» WORK ORDER 1: Please copy the midwives article from "Rebecca Trueman a" up to and including "seem to care.", switching "chronically underfunded" to "badly underfunded".
» WORK ORDER 2: Carry on the midwives article from the point where it stops.

The claim comes after a recent survey by the Royal College of Midwives (RCM) union found 57 per cent of midwives are looking to leave.

"This movement is to make sure that midwives and parents are heard because there's some really unsafe working conditions and the midwives are absolutely exhausted." organiser Katie Campian told the YEP.

"They are burnt out and they are ready to leave." she said "They are ready to leave their jobs because mentally and physically they just can't do their jobs."

Rebecca Trueman a fellow member of the Leeds #MarchwithMidwives event said: "We are doing it for midwives but also for pregnant mothers and future pregnant mothers, our future generations because things are becoming really unsafe and chronically underfunded yet the Government don't seem to care.

A recent survey conducted by the Royal College of Midwives (RCM) union found 57 per cent of midwives are looking to leave. Picture: James Hardisty.

"It's affecting women's rights because women are not getting the choices for births like people being told they can't have home births because of staff shortages."

A lack of funding and lack of numbers is having an impact on birth plans with many being thrown out the window whilst staff are being forced to work long shifts without breaks.

Zoe a midwife from Leeds explained to the YEP why the movement is so important.

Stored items
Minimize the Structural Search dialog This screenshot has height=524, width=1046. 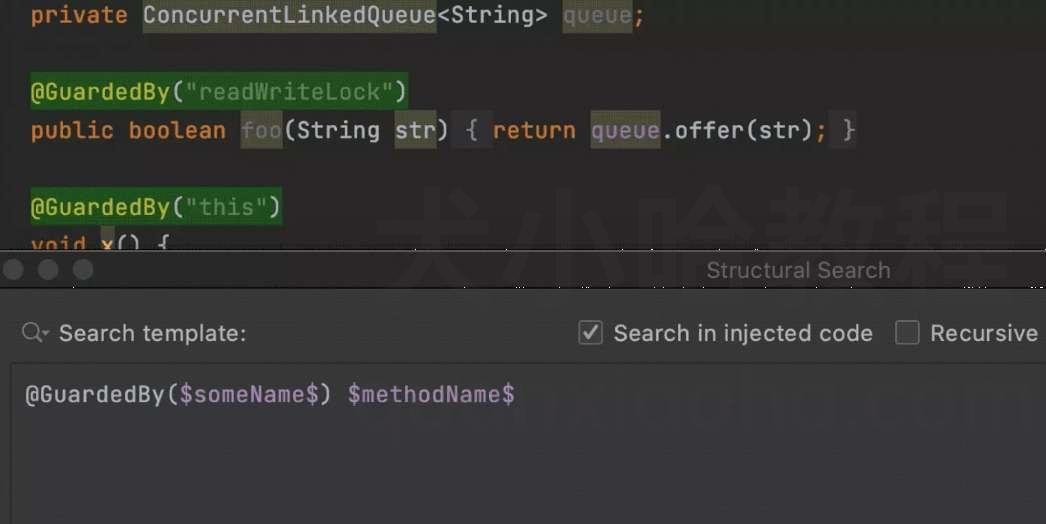tap(48, 270)
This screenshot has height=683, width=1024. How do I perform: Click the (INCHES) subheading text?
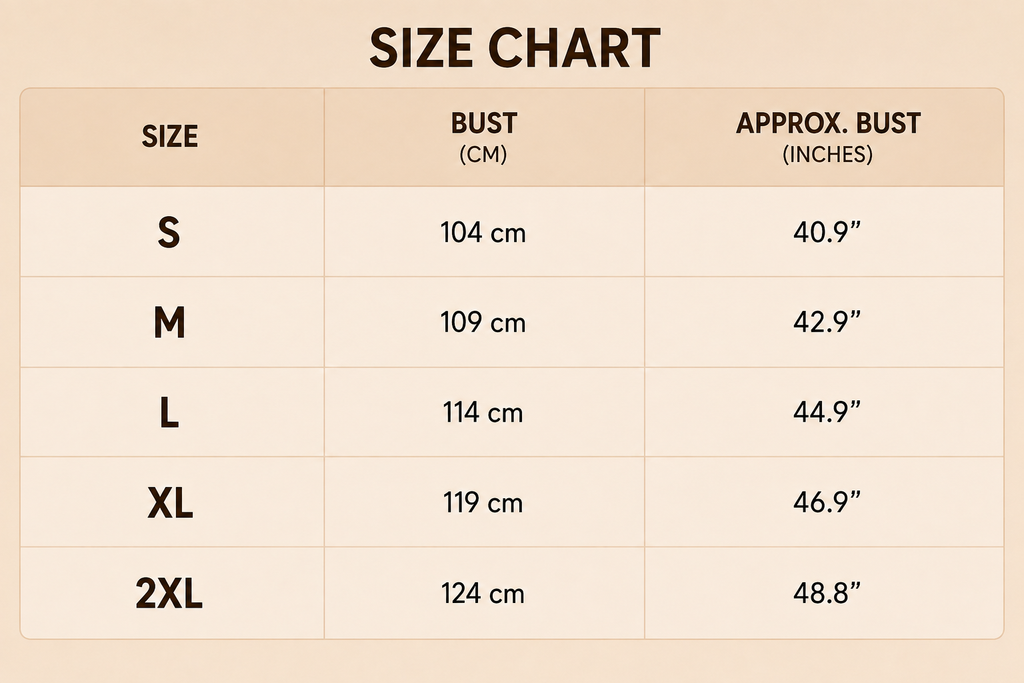click(x=827, y=155)
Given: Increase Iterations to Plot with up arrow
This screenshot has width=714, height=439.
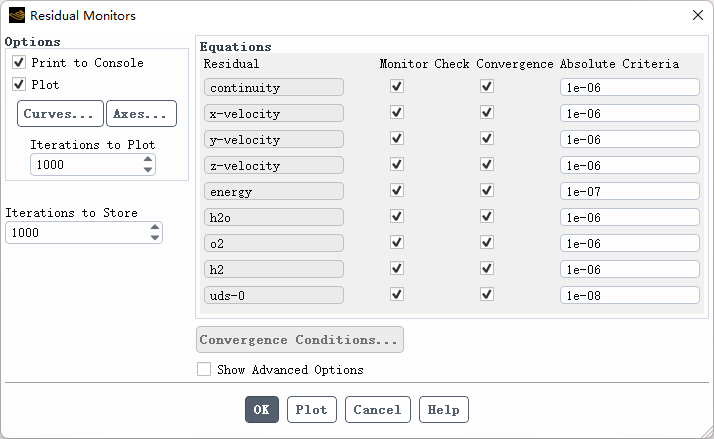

» EXPECTED ANSWER 1:
Rebecca Trueman a fellow member of the Leeds #MarchwithMidwives event said: "We are doing it for midwives but also for pregnant mothers and future pregnant mothers, our future generations because things are becoming really unsafe and badly underfunded yet the Government don't seem to care.

» EXPECTED ANSWER 2:
"I've been working as a midwife for over 20 years and have seen the deterioration first hand. The standards that we set, the care that we give and the safety of women and babies." she said "If you've got a member of staff who has been working for 12 hours and they haven't had a break and haven't eaten then as human beings our ability to clinically make decisions well becomes a problem."

Zoe further explained how she feels that certain steps within the birthing process are being missed and that is putting babies and mothers in labour at risk.

"My main concern and the reason I'm out here isn't because we aren't getting our breaks and aren't getting to eat or drink." she said "My main concern is that we are working through all of that and I don't think the women and babies in our care are safe and things are getting missed."

The Government have pledged further support recently and are aiming to hire 1,200 more midwives as part of a £95m recruitment drive.